* [Written request]:
Copy out every one of the records below word for word, leaving the pictures out.

Rows from a screen grounding dataset:
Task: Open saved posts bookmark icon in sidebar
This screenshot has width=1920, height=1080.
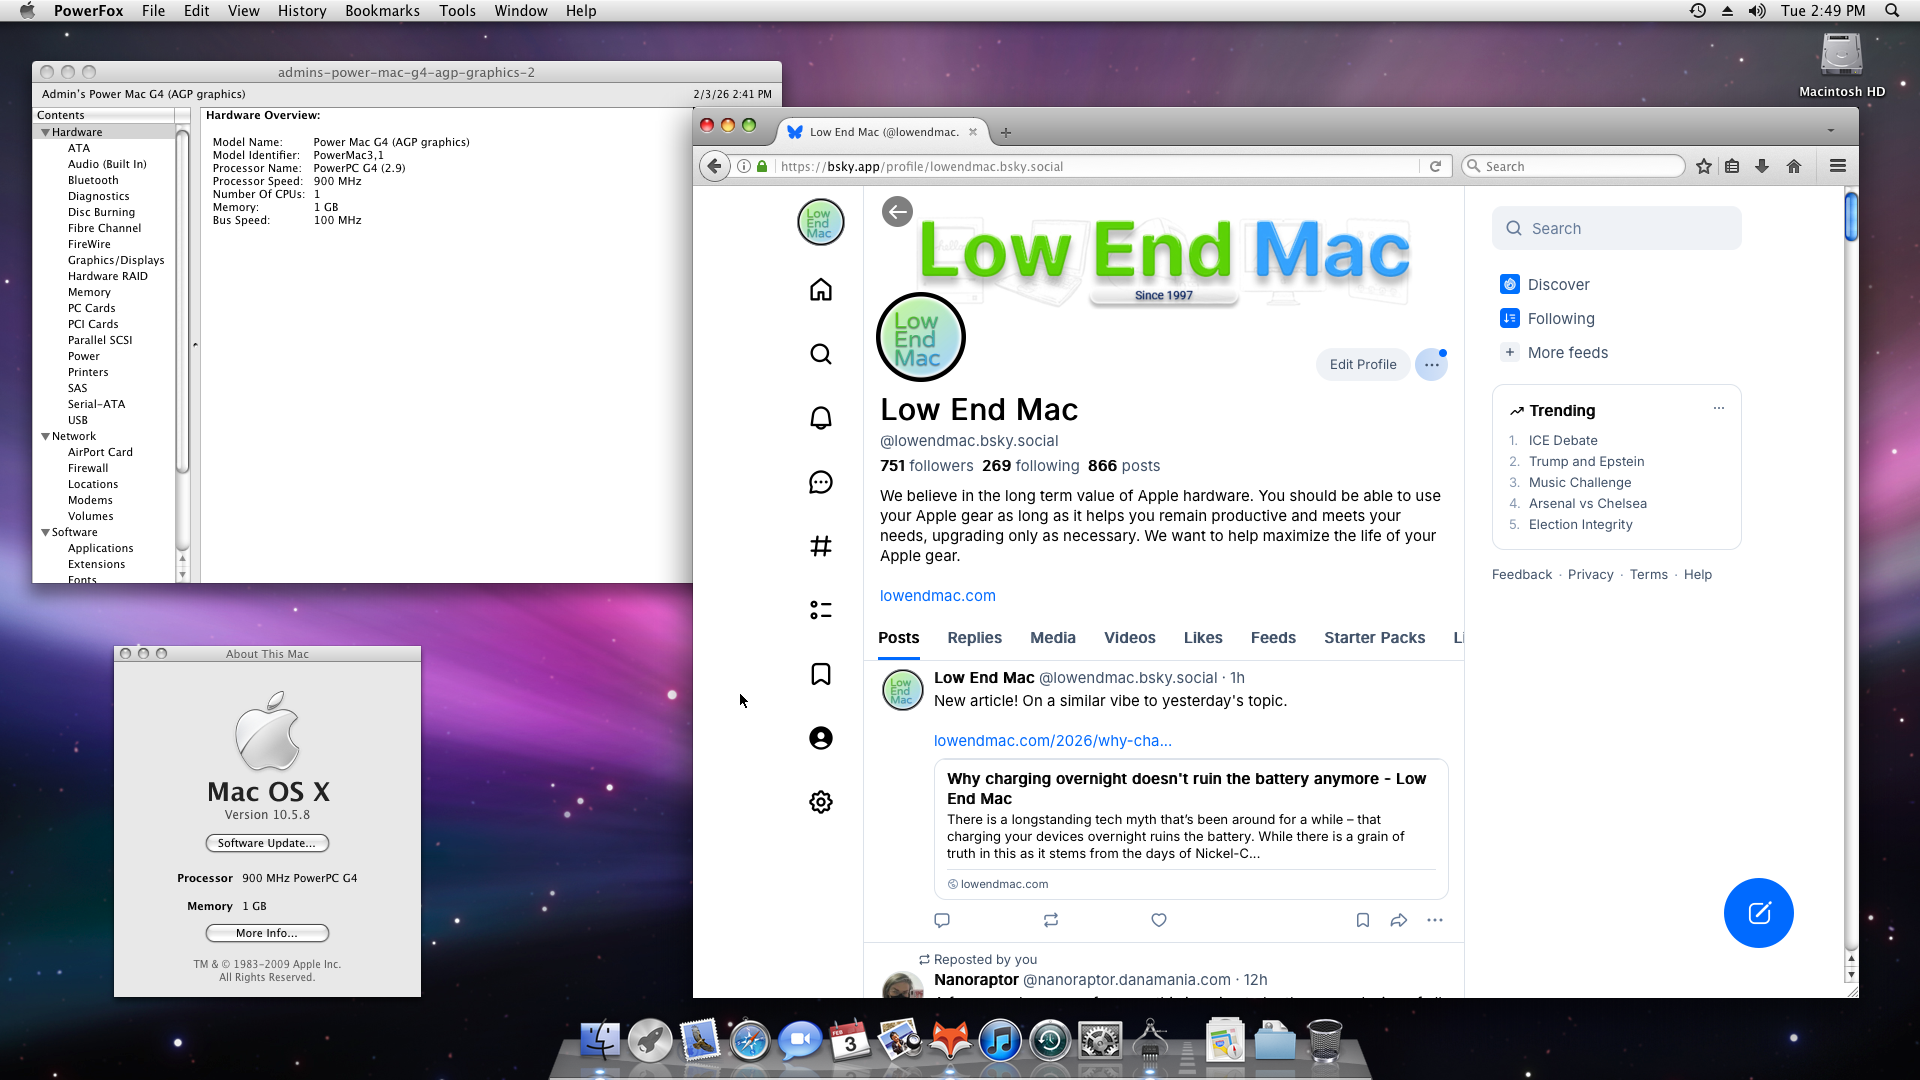Action: 820,674
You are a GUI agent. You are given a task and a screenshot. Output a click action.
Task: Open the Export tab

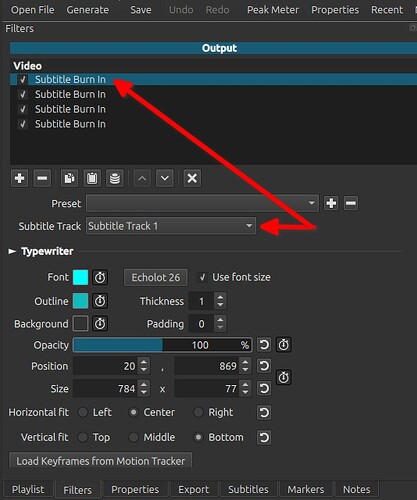click(194, 489)
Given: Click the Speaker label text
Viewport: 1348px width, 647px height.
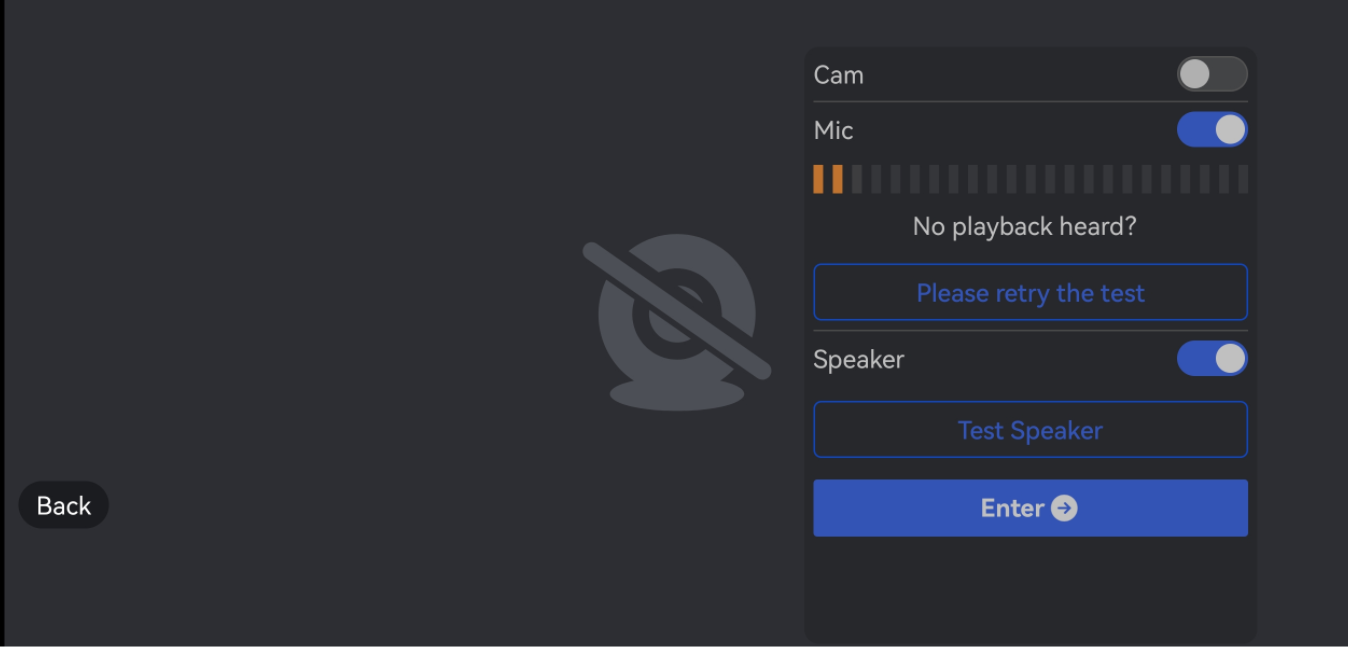Looking at the screenshot, I should click(x=858, y=359).
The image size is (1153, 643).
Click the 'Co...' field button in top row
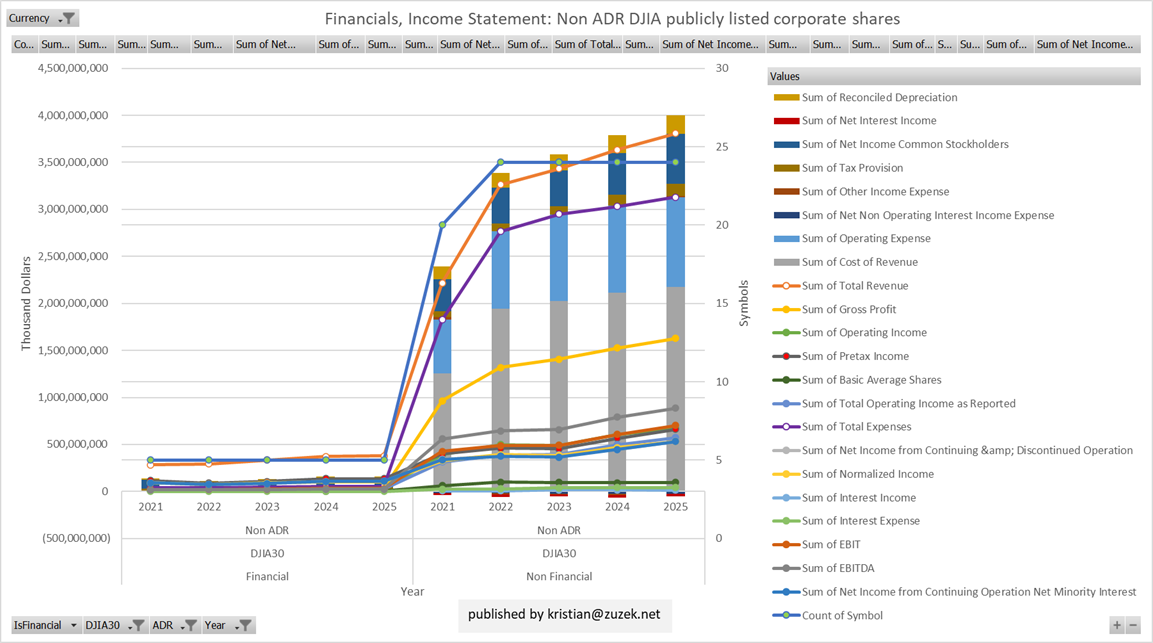click(23, 44)
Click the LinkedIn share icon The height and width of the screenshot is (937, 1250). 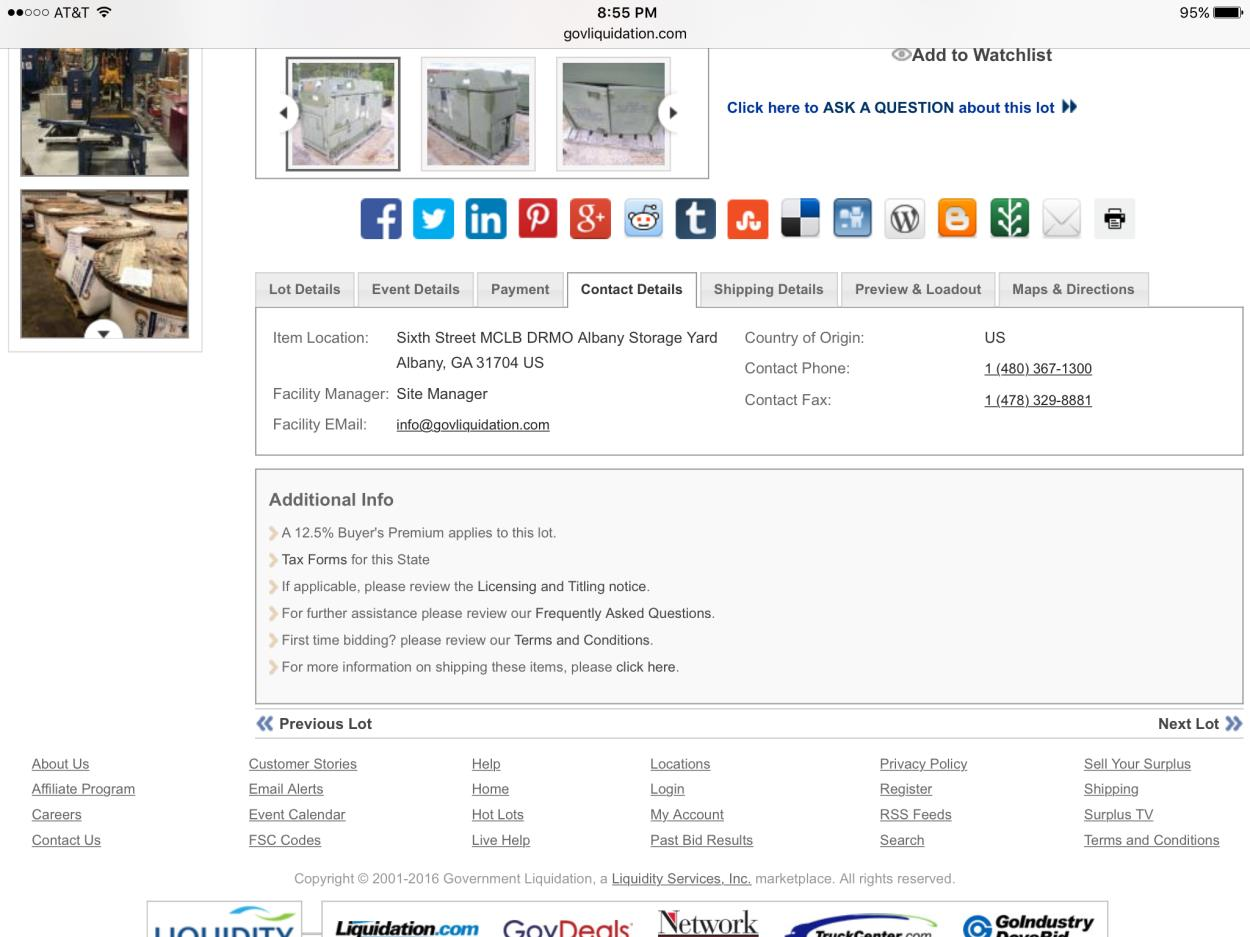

* [Result below]:
Task: Open saved posts bookmark icon in sidebar
This screenshot has width=1920, height=1080.
Action: 820,674
You are a GUI agent. You are given a task and a screenshot. Output a click action.
Task: Open the Export tab

click(194, 489)
Given: Click the Speaker label text
Viewport: 1348px width, 647px height.
Looking at the screenshot, I should click(x=858, y=359).
The image size is (1153, 643).
Click the 'Co...' field button in top row
click(23, 44)
Click the LinkedIn share icon The height and width of the screenshot is (937, 1250). 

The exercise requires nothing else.